Yazardan devam;Mert kucağında öykü ile beraber evden çıkarken diğerleri arabada ikisini görmüştü. Planları suya düşünce bazıları küfür mırıldanmaya başladı.
Öykü'nün başına gelebilecekleri az çok biliyorlardı.
Risk almışlardı ama değmemişti.
Derin nefesini dışa verip abisini aradı. Demir'e plandan zerre kadar bahsetmemişlerdi ve şuan öğrenmesinden tedirginlerdi.
Demir her ne olursa olsun öykü'nün bu şekilde incilebilceği bi şeyi kabul etmezdi.
Arda ve melis de ilk başta kabul etmemişlerdi ancak tek yol bu gibi görünmüştü.
Mert evi yakın olduğu için yol boyunca öykü'yü kucağında taşımıştı. Yanağını öykü'nün yanağına değdirdiğinde ateşi olduğunu farketti.
Kalbi deli gibi atoyordu ve korkuyordu. Sevdiği kızın başına böyle bir şey geldiğinde ne yapması gerektiğini şaşırmıştı. Öykü onun gözüne her zaman güçlü görünsede, mert öykü'nün ne kadar kırılgan biri olduğunu derinlerde görebilmişti.
Küçük yaşta babasını kaybetmişti mert. Baba sevgisinin ne demek olduğunu bile bilmeyip eksiklik çekerken öykü'ü düşünmüştü ilk tanıştıkları gün.
Flash back
Yine dersi kayda almadan zamanın geçip gitmesini dileyen mert önünde ki kağıtlarla uğraşıyordu.

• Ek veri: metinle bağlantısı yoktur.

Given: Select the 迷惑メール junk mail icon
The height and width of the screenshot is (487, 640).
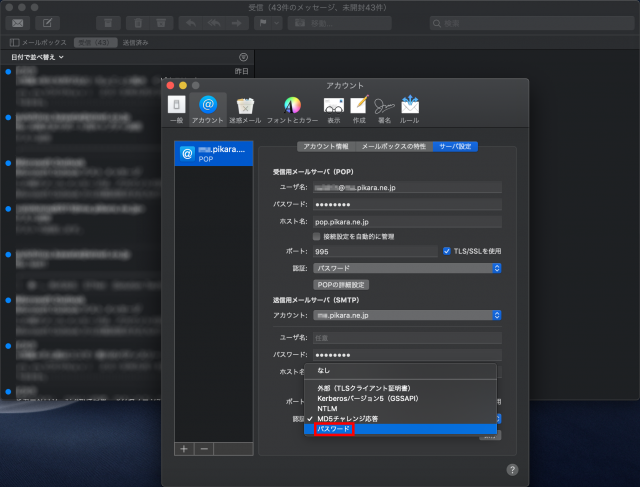Looking at the screenshot, I should pyautogui.click(x=245, y=108).
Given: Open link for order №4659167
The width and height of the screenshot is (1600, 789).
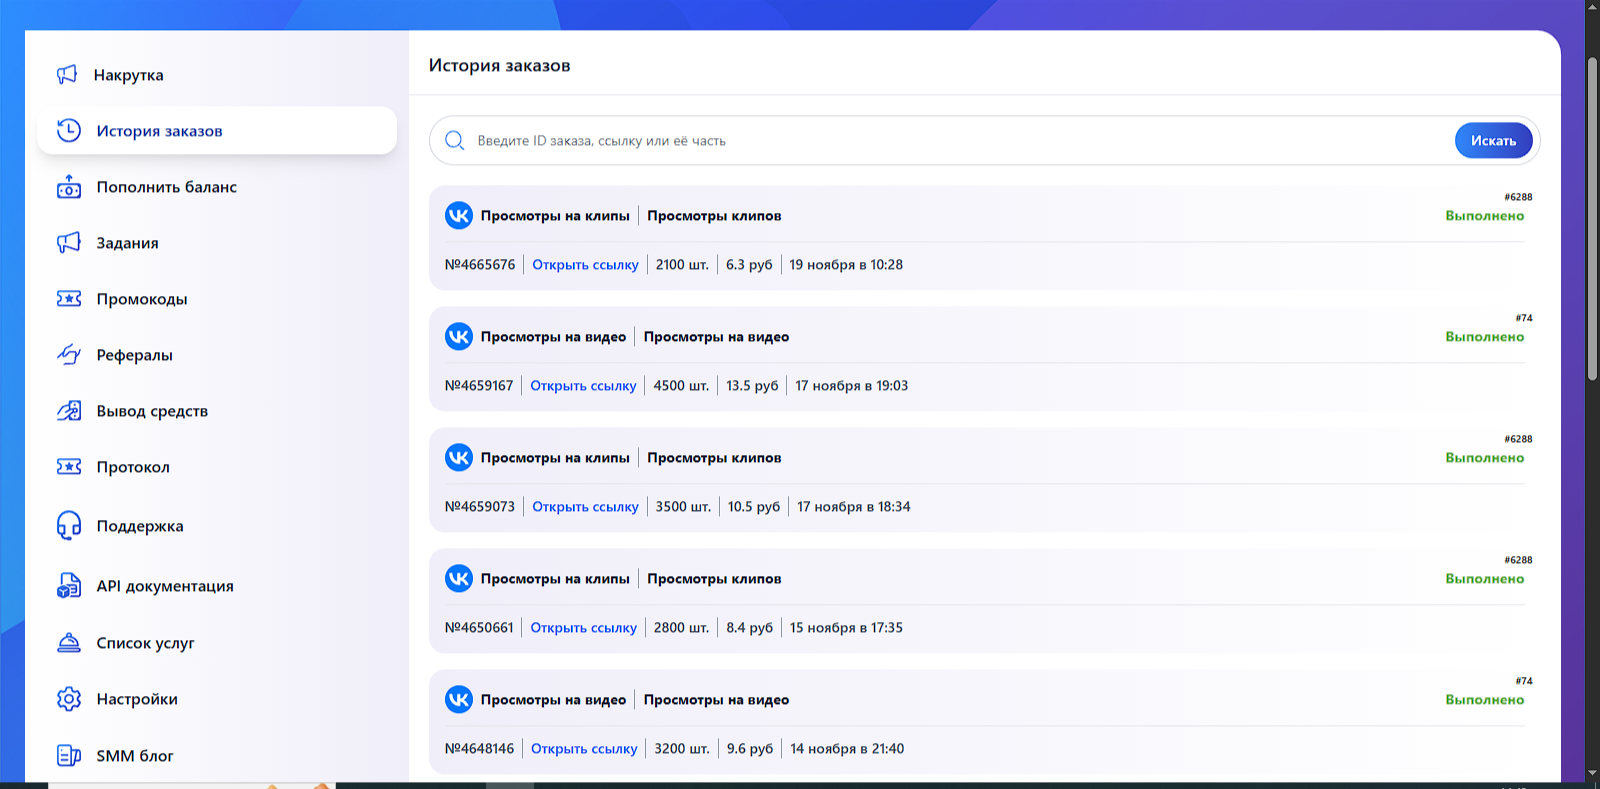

Dersin daha yarısında sınıfa birden giren kız dikkatini dağıttı. Kapıyı çalmamıştı bile? Öğretmen dahil bütün sınıf kıza bakıp fısıldaşırken kız boş olan mert'in yanındaki yere oturdu.

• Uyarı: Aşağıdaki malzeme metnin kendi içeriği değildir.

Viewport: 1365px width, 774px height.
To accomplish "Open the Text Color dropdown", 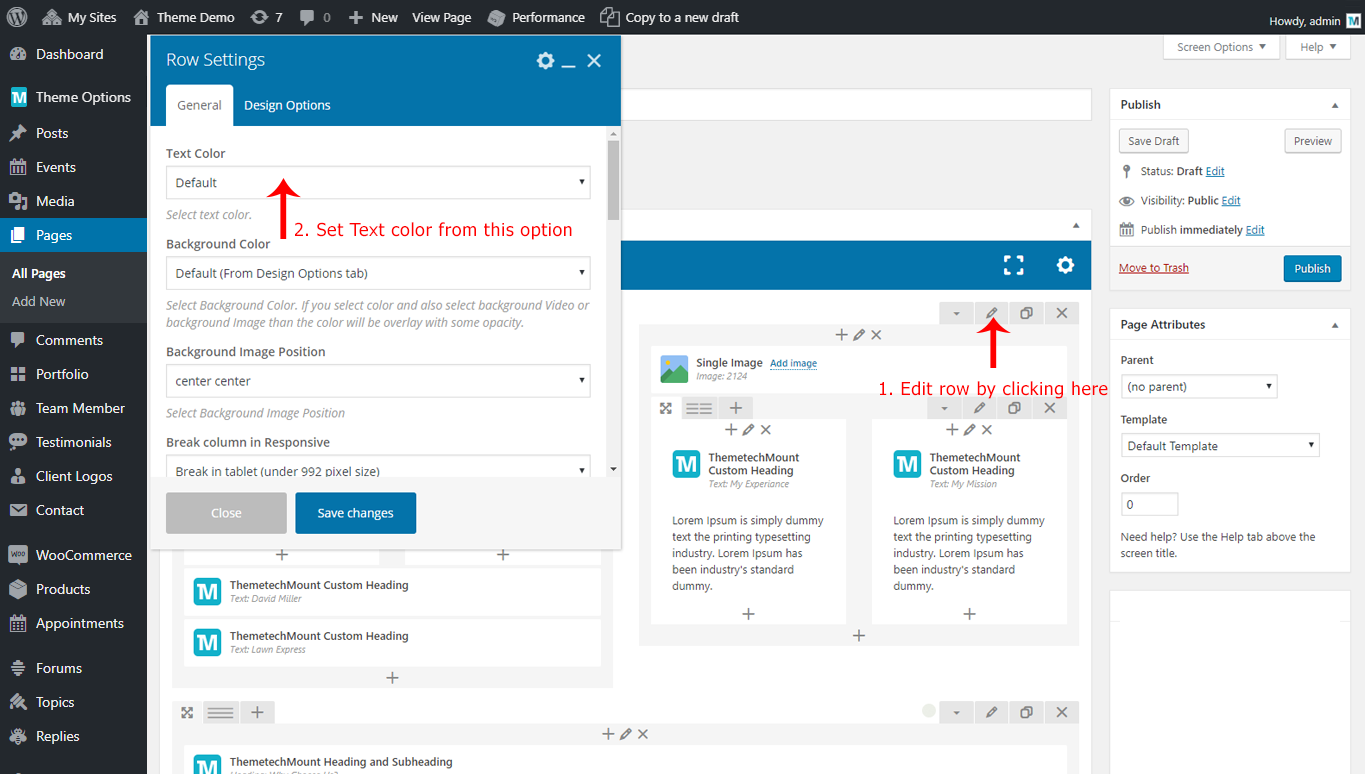I will click(378, 183).
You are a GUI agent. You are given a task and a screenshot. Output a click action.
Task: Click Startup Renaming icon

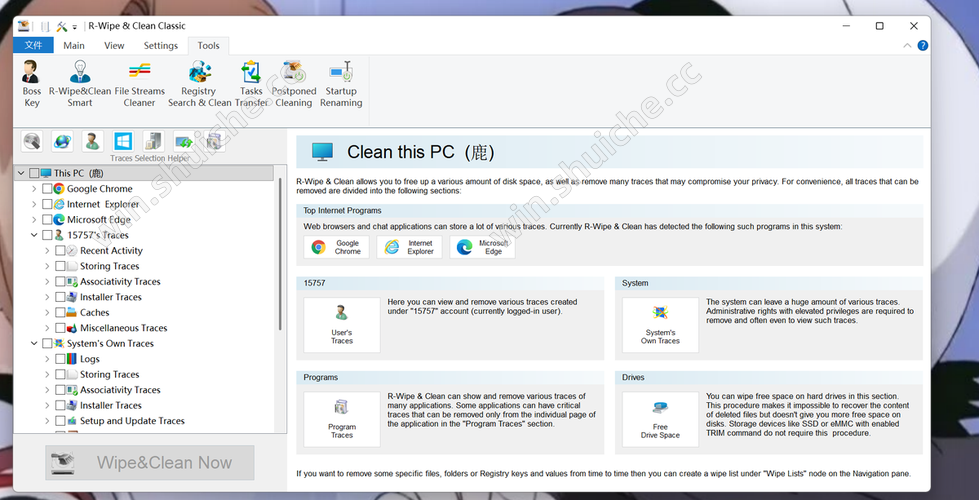(341, 82)
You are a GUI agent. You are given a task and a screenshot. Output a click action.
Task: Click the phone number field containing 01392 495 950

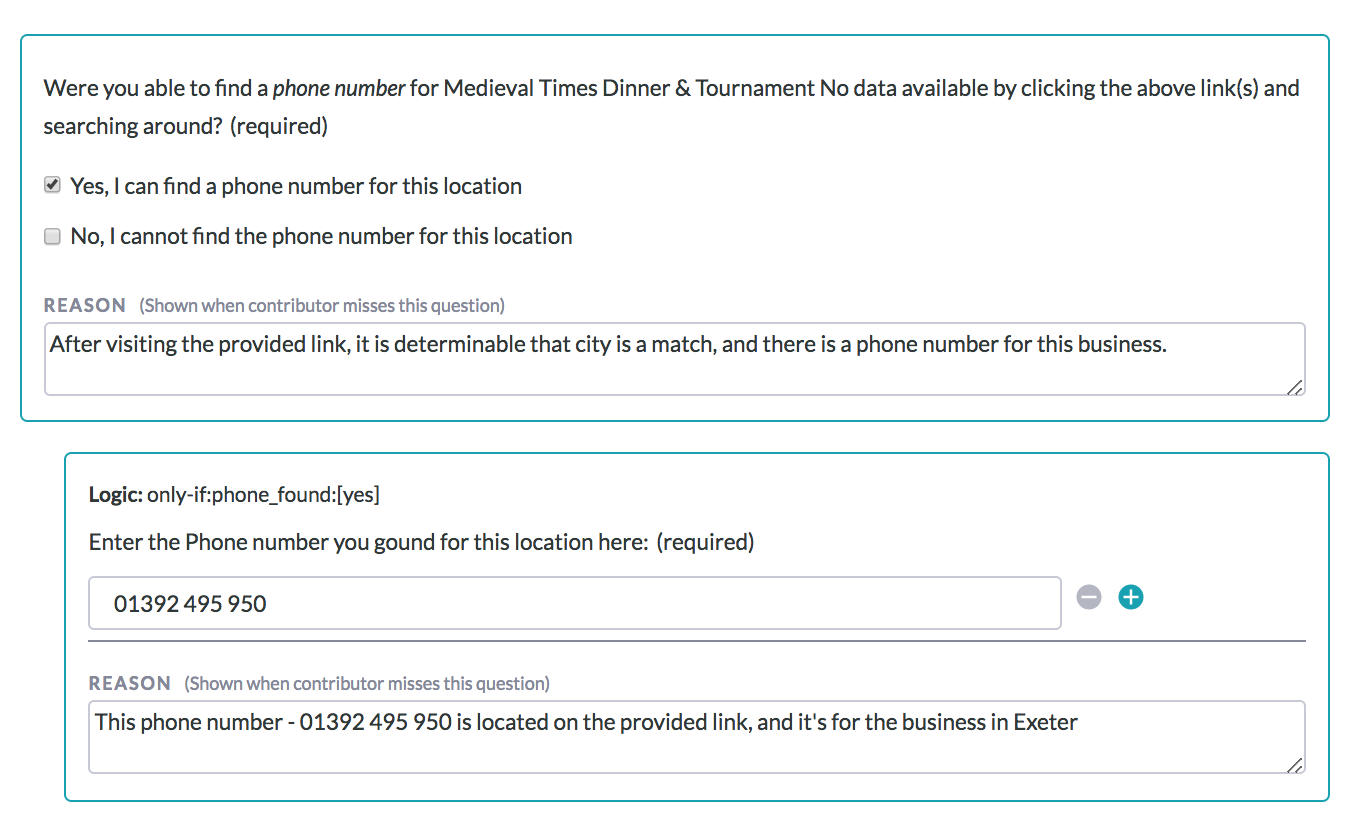pos(574,603)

Dalgalı kızıl saçlarını bi tarafına toplarken gözü yanında onu izleyen mert'e kaydı.
"Ne var?
Mert konuşamadan öğretmen araya girdi.
"Kızım farkındaysan burası sınıf."
"Anotomiye giriş dersi, ikinci kat? Doğru geldim farkındayım"

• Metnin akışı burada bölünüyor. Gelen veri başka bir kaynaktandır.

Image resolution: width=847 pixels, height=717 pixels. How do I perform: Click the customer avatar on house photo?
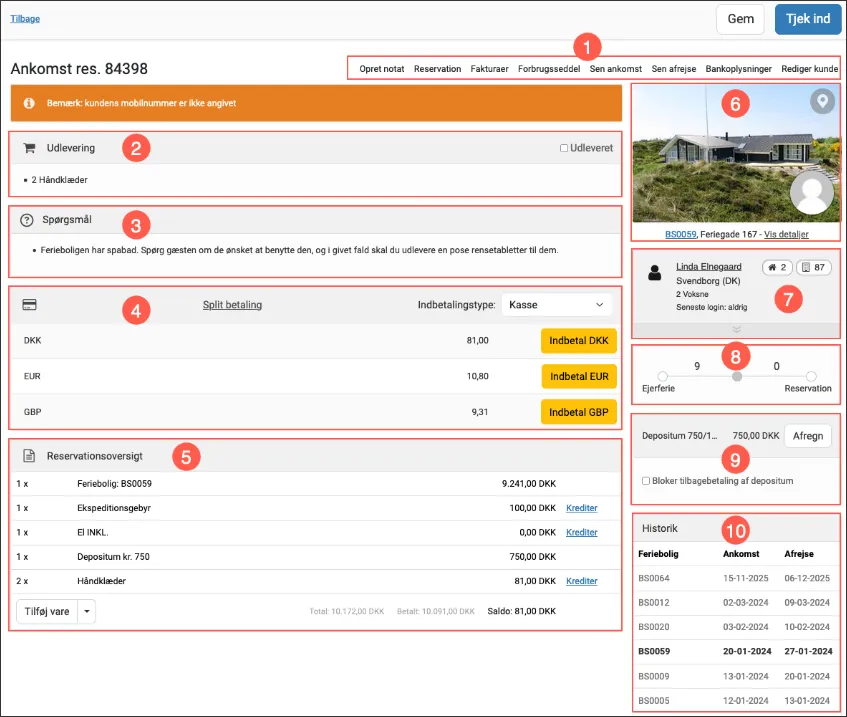pyautogui.click(x=812, y=195)
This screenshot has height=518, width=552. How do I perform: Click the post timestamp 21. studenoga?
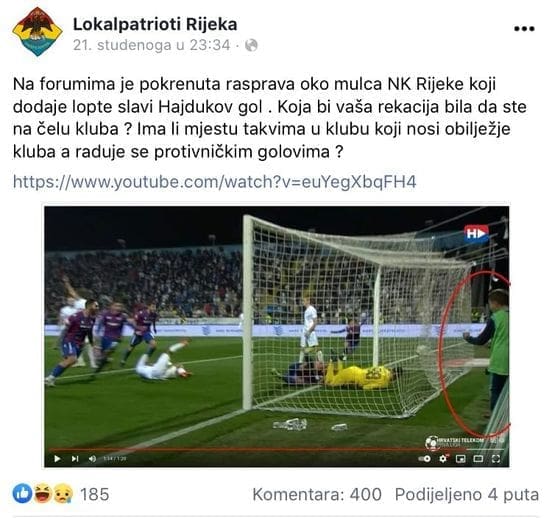151,45
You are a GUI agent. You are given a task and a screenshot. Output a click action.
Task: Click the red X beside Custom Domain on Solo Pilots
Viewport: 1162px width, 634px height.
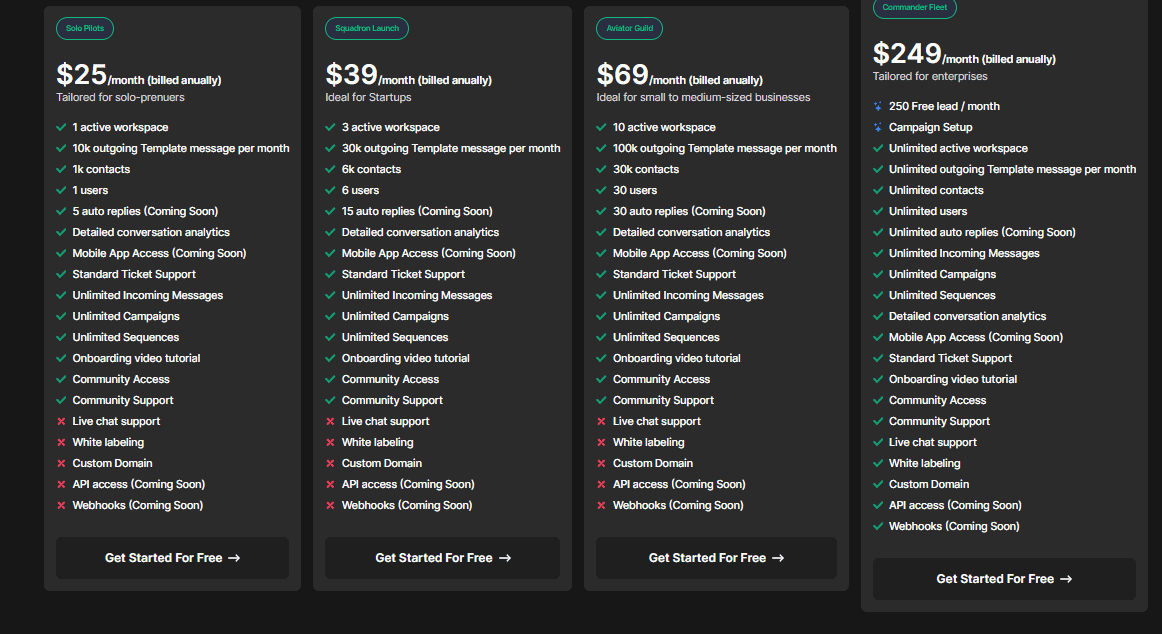pos(60,463)
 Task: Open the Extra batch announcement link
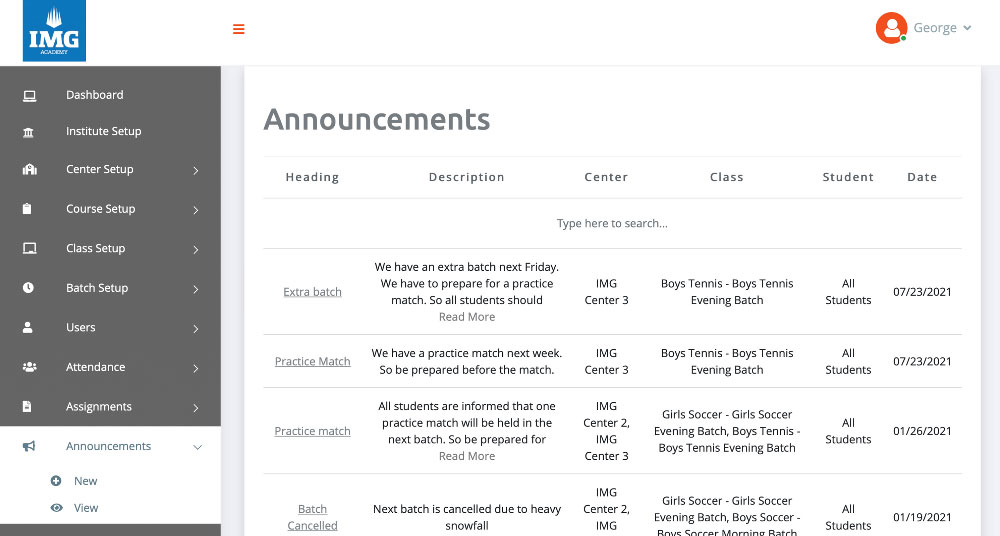point(312,292)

Öğretmen kızı umursamadan derse devam etmeye başladığı sırada mert hâlâ kıza bakıyordu. Arkalarda fısıldayanların sesini duymuştu ister istemez. Dedikodu yapanlar ise her önüne gelenle çıkan itici tiplerdi.
"Kızın anne babasını sevgilisi öldürtmüş"
"Oha! Nerden biliyorsun?"
"Alt mahallede ki lise bununla çalkalanıyor. Benim anne babam ölse bu kadar yüzsüz olmazdım"
"Değil mi? Eski sevgilisini gördüm, taş gibi. Eğer anne babasını öldürdüyse kız haketmiştir"
Mert duyduklarına daha fazla dayanamayıp arkasına döndü ve "siz kaşar olmayı hakedicek ne yaptınız?" dedi.
"Mertciğim sen bizi yanlış anladın tatlım"
"Özür dileyin kızdan." dediğinde kız mert'e bakmaya başlamıştı. Dedikodu yapanlar utana sıkıla özür diledikten kısa süre sonra ders bitmişti.
Sınıfa giren mor saçlı biri yeni gelen kızın yanına gelip "öykü, nasıl geçti ilk dersin?" diye sorduğunda mert'in dudağının kenarları ismini öğrenmenin mutluşuğuyla yukarı kıvrılmıştı.
Adının öykü olduğunu öğrendiği kıza bakarken "öyle kişiler sana bulaştığında pek takma, ne söylediklerini bile bilmezler" dedi mert.